On 04/18/2017 02:22 PM, Kevin Wolf wrote:
> Am 14.04.2017 um 06:17 hat Denis V. Lunev geschrieben:
>> [skipped...]
>>
>>> Hi Denis,
>>>
>>> I've read this entire thread now and I really like Berto's summary which
>>> I think is one of the best recaps of existing qcow2 problems and this
>>> discussion so far.
>>>
>>> I understand your opinion that we should focus on compatible changes
>>> before incompatible ones, and I also understand that you are very
>>> concerned about physical fragmentation for reducing long-term IO.
>>>
>>> What I don't understand is why you think that subclusters will increase
>>> fragmentation. If we admit that fragmentation is a problem now, surely
>>> increasing cluster sizes to 1 or 2 MB will only help to *reduce*
>>> physical fragmentation, right?
>>>
>>> Subclusters as far as I am understanding them will not actually allow
>>> subclusters to be located at virtually disparate locations, we will
>>> continue to allocate clusters as normal -- we'll just keep track of
>>> which portions of the cluster we've written to to help us optimize COW*.
>>>
>>> So if we have a 1MB cluster with 64k subclusters as a hypothetical, if
>>> we write just the first subcluster, we'll have a map like:
>>>
>>> X---------------
>>>
>>> Whatever actually happens to exist in this space, whether it be a hole
>>> we punched via fallocate or literal zeroes, this space is known to the
>>> filesystem to be contiguous.
>>>
>>> If we write to the last subcluster, we'll get:
>>>
>>> X--------------X
>>>
>>> And again, maybe the dashes are a fallocate hole, maybe they're zeroes.

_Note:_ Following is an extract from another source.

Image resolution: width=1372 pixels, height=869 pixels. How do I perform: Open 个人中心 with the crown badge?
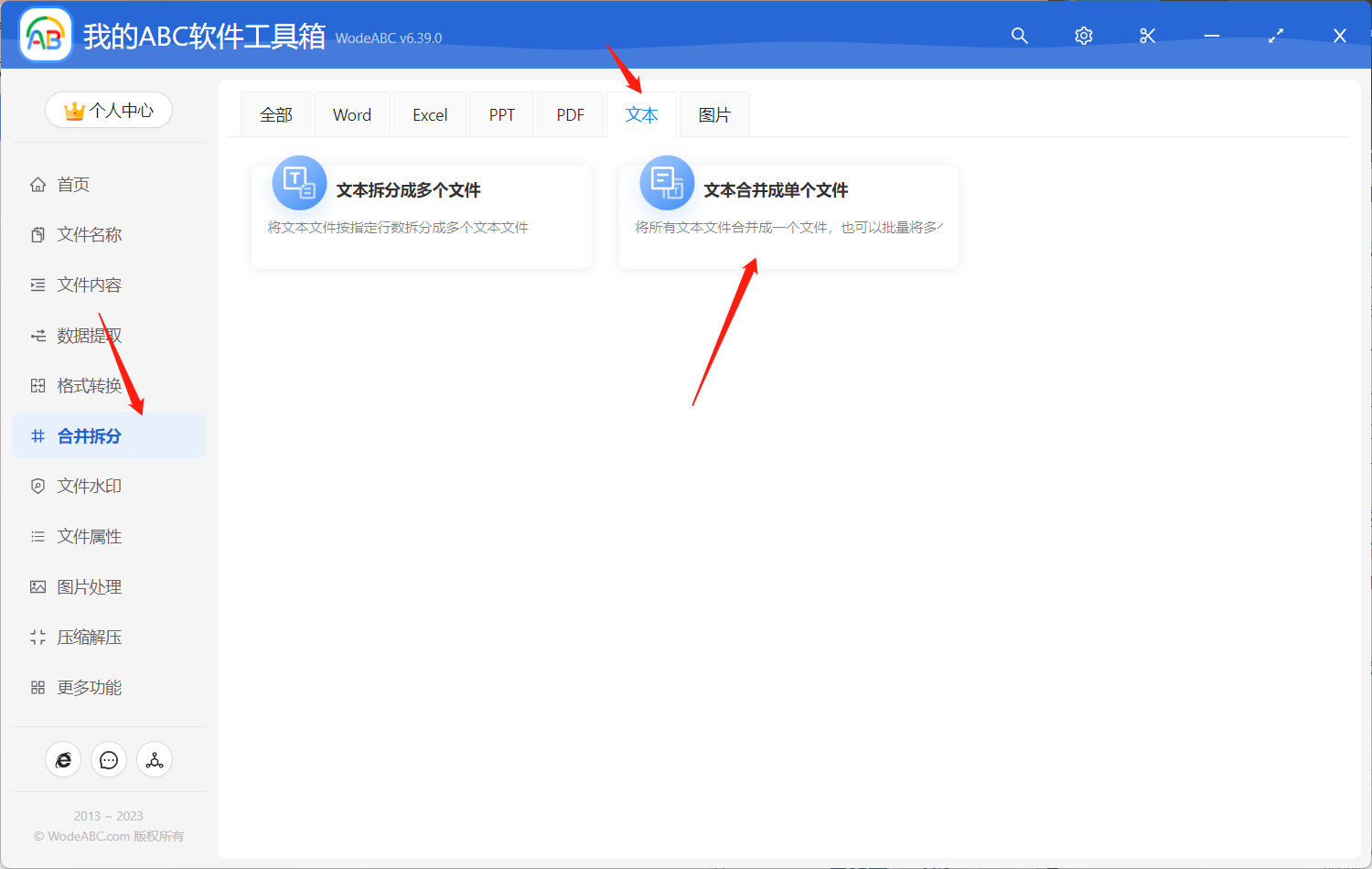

>>> but the last subcluster is located virtually exactly 15 subclusters
>>> behind the first, they're not physically contiguous. We've saved the
>>> space between them. Future out-of-order writes won't contribute to any
>>> fragmentation, at least at this level.
>>>
>>> You might be able to reduce COW from 5 IOPs to 3 IOPs, but if we tune
>>> the subclusters right, we'll have *zero*, won't we?
>>>
>>> As far as I can tell, this lets us do a lot of good things all at once:
>>>
>>> (1) We get some COW optimizations (for reasons Berto and Kevin have
>>> detailed)
>> Yes. We are fine with COW. Let us assume that we will have issued read
>> entire cluster command after the COW, in the situation
>>
>> X--------------X
>>
>> with a backing store. This is possible even with 1-2 Mb cluster size.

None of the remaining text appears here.